In 1992, a 30,000-sqft manufacturing facility in Ireland was established for the production and distribution of its products in the European and the Middle Eastern market before it was renamed Oasis Corporation later in 1996 due to the popularity of its Oasis line of products.

By the 1990s, it had achieved having the majority of the market share of the bottled water coolers sold in the industry. It expanded to a new manufacturing facility in Poland in 2001 and subsequently acquired Sunroc Corporation in 2003, then the third largest bottled water cooler manufacturer, before having its assets acquired in 2005 by Patriarch Partners due to competition from lower-cost Asian competitors. It was subsequently renamed to OASIS International.

== Products ==

=== Water coolers ===
The company manufactures bottled as well as point-of-use water coolers. It holds several patents in water cooler and dispenser technology including the invention of the disposable bottled cooler water dispenser. Popular products include the Kalix line of water coolers as well as the Aquapointe and Versafiller line of bottle fillers.

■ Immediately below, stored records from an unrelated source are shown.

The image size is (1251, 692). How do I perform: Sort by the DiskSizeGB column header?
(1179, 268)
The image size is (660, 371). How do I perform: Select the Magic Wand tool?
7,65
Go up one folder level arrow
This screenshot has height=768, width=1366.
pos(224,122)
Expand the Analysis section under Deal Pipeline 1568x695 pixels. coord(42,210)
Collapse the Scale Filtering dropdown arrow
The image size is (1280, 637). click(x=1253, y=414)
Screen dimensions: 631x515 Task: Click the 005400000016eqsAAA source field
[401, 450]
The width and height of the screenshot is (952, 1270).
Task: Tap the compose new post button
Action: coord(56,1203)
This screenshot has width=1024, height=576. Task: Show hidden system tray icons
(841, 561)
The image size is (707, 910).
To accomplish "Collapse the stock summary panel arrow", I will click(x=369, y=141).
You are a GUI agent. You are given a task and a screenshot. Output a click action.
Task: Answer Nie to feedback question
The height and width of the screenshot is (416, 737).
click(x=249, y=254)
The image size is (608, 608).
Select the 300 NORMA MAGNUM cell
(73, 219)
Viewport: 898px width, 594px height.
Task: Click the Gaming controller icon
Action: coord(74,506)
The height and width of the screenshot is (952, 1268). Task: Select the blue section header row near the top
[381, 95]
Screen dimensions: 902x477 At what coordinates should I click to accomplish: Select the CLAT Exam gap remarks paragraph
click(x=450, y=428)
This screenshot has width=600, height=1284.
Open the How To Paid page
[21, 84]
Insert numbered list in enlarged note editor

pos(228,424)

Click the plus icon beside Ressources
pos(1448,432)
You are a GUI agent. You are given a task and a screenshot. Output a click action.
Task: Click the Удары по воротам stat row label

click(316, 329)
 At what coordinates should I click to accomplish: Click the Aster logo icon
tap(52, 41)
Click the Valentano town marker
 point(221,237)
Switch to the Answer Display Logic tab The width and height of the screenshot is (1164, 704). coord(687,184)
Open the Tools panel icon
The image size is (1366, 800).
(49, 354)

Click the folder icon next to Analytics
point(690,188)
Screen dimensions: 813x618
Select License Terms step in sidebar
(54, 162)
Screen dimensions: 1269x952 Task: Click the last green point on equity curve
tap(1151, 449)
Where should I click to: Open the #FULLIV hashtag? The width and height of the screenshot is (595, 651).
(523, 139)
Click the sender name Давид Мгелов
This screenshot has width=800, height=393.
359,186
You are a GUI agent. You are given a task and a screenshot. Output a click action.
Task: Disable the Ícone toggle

It also manufacturers accessories such as water filters and water filtration systems and has partnered with Aquisense on a disinfection solution for water coolers through the use of UV LED filtration.

=== Dehumidifiers ===
Since 1960, the company expanded into a new product category of dehumidifiers for commercial purposes and has been manufacturing them ever since after scaling up to a new factory in 1953.

=== Smart technology ===
In recent years, Oasis has addressed environmental concerns of plastic pollution with a focus on eco-friendly products by introducing bottle filler units at airports with bottle counting functionality. It had also expanded its products with smart water coolers. It began collaborating with Flowdaq, and Ireland-based startup and Activewhere, a Portugal-based industry route management developer, in the hardware development of bottled coolers with IoT functionality running on the Sigfox network.